• [Work task]
From the data that follows, print exactly the lines starting at the one containing "Task: View who liked via 1 Like" and ending at the one containing "Viewport: 1258px width, 937px height."; include both of them and nothing more.

• [Dataset entries]
╭──

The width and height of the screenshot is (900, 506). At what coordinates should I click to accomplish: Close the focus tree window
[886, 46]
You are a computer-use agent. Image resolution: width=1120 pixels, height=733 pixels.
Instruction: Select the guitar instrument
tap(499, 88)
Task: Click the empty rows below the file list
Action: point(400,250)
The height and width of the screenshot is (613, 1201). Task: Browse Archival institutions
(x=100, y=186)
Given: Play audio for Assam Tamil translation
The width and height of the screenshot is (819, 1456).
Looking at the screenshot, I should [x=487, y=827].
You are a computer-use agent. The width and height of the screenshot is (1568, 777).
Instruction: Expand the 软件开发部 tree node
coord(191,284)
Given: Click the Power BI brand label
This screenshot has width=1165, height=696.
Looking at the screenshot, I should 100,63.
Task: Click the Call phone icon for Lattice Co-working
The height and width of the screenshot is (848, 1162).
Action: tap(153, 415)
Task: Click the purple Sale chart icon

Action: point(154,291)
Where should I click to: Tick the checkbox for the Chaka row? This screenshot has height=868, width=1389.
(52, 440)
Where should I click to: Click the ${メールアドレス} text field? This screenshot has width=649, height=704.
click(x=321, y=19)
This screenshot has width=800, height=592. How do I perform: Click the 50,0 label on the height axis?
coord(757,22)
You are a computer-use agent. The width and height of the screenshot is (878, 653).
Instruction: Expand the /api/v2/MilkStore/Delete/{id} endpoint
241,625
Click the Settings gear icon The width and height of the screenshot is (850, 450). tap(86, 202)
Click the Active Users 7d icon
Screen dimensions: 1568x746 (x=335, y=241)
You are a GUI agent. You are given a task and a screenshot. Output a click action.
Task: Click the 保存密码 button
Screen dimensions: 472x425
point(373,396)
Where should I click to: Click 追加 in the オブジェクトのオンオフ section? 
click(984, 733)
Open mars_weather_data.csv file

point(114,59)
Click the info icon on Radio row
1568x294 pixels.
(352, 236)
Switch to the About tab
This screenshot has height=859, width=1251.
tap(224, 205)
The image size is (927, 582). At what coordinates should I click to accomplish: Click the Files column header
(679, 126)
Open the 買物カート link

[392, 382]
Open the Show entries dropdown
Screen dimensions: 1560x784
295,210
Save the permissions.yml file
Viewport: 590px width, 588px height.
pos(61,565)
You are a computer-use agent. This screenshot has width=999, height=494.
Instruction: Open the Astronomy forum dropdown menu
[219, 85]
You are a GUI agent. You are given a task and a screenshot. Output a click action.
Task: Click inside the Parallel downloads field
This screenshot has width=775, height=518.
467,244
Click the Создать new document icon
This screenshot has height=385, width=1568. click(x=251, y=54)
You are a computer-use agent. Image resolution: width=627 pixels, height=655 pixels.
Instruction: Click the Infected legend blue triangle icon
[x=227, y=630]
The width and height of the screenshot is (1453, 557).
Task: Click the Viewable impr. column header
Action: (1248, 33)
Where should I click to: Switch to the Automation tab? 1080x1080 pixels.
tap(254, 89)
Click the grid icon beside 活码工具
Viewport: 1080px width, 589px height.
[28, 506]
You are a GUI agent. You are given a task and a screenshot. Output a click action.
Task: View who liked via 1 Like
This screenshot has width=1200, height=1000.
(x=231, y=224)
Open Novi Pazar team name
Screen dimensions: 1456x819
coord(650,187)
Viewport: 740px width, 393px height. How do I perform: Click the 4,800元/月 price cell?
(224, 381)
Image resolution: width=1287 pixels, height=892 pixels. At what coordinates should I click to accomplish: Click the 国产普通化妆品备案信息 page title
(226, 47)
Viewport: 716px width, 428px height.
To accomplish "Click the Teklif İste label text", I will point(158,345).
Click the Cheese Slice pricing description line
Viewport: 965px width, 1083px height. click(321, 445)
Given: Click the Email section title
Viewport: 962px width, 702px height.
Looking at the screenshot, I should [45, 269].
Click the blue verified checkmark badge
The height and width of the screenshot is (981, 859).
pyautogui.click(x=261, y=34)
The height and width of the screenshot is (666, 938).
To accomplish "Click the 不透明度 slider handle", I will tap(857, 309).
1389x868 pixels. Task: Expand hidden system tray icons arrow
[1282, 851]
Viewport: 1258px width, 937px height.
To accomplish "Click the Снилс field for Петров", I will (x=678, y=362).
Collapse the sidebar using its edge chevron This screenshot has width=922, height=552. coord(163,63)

╰──

• [Response to the task]
Task: View who liked via 1 Like
This screenshot has width=1200, height=1000.
(x=231, y=224)
Open Novi Pazar team name
Screen dimensions: 1456x819
coord(650,187)
Viewport: 740px width, 393px height. How do I perform: Click the 4,800元/月 price cell?
(224, 381)
Image resolution: width=1287 pixels, height=892 pixels. At what coordinates should I click to accomplish: Click the 国产普通化妆品备案信息 page title
(226, 47)
Viewport: 716px width, 428px height.
To accomplish "Click the Teklif İste label text", I will point(158,345).
Click the Cheese Slice pricing description line
Viewport: 965px width, 1083px height. click(321, 445)
Given: Click the Email section title
Viewport: 962px width, 702px height.
Looking at the screenshot, I should [45, 269].
Click the blue verified checkmark badge
The height and width of the screenshot is (981, 859).
pyautogui.click(x=261, y=34)
The height and width of the screenshot is (666, 938).
To accomplish "Click the 不透明度 slider handle", I will tap(857, 309).
1389x868 pixels. Task: Expand hidden system tray icons arrow
[1282, 851]
Viewport: 1258px width, 937px height.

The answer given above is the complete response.